Ge, of Gilead Sciences, also offered another example: Dr. Lukas Wartman, a cancer researcher at Washington University in Saint Louis  fell ill to the very disease he was studying. When standard chemotherapy treatments failed him, Wartman and colleagues sequenced his genome, and discovered a gene called FLT3 was being expressed at a much higher level than in healthy individuals. Using a drug-gene interaction database, they found a drug, Sutenet, normally used to in kidney cancer that targets a “hyperactive” FLT3 gene.

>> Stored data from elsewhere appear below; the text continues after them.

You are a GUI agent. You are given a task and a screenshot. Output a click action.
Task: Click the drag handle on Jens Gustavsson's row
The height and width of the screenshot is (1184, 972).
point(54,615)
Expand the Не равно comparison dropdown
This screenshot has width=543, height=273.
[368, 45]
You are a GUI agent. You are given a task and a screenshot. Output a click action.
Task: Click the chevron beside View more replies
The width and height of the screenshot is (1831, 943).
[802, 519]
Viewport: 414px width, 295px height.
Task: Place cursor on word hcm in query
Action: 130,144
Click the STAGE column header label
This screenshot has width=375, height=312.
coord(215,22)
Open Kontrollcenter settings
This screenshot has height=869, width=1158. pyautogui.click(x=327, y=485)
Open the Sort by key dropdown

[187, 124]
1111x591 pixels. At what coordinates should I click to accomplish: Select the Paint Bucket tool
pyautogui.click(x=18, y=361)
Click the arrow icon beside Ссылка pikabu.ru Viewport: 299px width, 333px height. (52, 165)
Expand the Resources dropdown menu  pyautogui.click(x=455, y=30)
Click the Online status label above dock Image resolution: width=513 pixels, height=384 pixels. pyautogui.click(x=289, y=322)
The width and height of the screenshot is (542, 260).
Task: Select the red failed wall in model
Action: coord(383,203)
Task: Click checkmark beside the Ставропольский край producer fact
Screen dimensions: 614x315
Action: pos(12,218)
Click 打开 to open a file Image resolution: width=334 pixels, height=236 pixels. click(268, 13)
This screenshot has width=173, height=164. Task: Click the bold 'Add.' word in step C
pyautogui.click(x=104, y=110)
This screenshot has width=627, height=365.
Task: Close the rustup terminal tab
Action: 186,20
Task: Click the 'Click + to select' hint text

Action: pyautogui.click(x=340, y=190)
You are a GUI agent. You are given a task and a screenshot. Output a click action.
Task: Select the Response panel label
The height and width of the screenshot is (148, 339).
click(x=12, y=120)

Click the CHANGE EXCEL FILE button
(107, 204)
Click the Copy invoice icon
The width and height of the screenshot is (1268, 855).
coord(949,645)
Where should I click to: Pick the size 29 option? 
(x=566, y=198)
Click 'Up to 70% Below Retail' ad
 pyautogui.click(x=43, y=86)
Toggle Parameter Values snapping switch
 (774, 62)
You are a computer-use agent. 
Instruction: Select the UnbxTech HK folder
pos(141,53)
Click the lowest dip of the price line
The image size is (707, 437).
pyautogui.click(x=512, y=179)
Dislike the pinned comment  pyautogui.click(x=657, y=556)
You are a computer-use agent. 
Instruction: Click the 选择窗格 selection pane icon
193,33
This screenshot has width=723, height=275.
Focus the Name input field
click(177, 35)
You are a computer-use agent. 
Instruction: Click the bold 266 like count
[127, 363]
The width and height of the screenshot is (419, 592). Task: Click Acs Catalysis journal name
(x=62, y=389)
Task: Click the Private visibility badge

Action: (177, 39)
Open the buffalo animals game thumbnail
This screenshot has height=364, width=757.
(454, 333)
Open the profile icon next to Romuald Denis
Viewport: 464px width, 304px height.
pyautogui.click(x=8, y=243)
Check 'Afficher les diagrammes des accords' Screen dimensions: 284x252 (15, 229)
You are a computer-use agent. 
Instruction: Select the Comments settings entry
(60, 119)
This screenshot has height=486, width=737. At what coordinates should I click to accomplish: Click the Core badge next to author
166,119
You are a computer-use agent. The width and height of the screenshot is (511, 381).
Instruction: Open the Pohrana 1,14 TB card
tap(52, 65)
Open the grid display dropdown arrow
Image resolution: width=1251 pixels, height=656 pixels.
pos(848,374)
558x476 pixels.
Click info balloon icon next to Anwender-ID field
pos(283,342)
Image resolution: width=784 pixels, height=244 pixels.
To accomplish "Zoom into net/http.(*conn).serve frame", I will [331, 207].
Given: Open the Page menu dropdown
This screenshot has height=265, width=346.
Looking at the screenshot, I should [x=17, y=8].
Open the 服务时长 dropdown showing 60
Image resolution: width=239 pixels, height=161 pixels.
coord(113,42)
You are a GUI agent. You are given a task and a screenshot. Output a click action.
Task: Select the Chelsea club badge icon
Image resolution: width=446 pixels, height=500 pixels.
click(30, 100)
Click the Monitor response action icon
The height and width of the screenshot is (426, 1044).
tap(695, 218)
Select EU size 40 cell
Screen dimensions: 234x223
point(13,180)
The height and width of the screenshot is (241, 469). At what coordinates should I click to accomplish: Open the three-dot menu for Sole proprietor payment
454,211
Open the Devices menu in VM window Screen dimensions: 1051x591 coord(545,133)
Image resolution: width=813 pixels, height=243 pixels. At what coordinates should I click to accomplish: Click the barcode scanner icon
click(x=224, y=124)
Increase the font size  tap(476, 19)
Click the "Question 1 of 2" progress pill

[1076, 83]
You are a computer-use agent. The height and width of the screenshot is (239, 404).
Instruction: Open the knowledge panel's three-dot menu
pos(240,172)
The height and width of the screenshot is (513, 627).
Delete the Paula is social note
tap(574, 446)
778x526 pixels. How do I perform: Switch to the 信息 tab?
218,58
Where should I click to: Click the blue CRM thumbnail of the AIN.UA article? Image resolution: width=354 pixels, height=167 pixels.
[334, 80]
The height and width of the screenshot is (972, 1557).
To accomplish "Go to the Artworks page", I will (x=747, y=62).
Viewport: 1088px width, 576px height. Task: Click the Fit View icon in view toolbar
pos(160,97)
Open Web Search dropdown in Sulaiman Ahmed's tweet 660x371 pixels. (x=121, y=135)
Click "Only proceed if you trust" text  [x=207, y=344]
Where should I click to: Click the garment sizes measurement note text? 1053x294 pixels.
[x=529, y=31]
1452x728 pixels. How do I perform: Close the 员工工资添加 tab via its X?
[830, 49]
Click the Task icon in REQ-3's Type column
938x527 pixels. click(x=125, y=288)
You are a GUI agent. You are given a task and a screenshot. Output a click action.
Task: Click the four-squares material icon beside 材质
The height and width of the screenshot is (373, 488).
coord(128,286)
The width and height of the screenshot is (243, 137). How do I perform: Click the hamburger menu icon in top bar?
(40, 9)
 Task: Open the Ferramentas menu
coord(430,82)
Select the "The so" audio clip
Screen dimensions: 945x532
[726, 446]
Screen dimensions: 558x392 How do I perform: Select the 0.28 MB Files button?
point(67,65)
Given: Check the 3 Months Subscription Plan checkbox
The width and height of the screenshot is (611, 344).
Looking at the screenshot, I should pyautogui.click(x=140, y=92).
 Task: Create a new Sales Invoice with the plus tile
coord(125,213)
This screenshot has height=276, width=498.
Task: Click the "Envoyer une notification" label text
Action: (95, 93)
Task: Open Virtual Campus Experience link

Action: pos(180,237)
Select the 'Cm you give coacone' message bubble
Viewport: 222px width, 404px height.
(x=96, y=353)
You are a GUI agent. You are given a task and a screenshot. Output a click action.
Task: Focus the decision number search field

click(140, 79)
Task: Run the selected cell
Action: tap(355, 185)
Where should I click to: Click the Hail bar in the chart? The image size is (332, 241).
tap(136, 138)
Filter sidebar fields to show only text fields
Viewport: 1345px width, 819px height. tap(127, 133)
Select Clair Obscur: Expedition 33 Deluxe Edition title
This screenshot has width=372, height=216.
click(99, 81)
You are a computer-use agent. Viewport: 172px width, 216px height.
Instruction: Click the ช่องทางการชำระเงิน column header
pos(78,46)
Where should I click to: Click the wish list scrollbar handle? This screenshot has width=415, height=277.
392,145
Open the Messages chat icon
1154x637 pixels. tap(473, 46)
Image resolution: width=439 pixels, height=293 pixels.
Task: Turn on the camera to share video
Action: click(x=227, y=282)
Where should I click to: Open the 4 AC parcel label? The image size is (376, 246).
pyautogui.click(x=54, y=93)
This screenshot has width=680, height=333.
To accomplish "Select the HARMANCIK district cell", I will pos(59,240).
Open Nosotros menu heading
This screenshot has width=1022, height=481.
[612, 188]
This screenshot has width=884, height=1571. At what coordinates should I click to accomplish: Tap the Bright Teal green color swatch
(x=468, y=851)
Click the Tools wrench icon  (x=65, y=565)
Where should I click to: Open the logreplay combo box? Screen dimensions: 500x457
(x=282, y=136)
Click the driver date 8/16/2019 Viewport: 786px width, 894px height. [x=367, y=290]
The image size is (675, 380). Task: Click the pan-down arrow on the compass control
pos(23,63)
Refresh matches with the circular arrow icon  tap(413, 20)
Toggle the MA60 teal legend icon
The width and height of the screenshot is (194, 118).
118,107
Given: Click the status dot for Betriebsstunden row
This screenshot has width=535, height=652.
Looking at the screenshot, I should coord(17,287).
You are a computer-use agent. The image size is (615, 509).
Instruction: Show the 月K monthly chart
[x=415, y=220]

The story of Dr. Lukas Wartman really speaks to us at DNAnexus. Eventually we envision a world where it’s routine to sequence the tumor and genome of every patient and produce a clinical report indicating what drugs best target the cancer. Or better yet, a routine non-invasive blood test will catch cancer in its earliest stages, and clinicians will prescribe effective, individualized therapies right away to knock the cancer out. But for now, we are deeply engaged in the discussion around genomics in the clinic and providing the technological backbone that enables various research partnerships through sharing and management of data and tools around large volumes of sequencing data to discover novel insights. By making it easier, and in many cases feasible, to work with genomic data, pharmaceutical companies and their collaborators (both medical centers and, critically, the patients themselves) can benefit from the power of genomics and use this knowledge to drive drug discovery and deliver new medicines to benefit patients.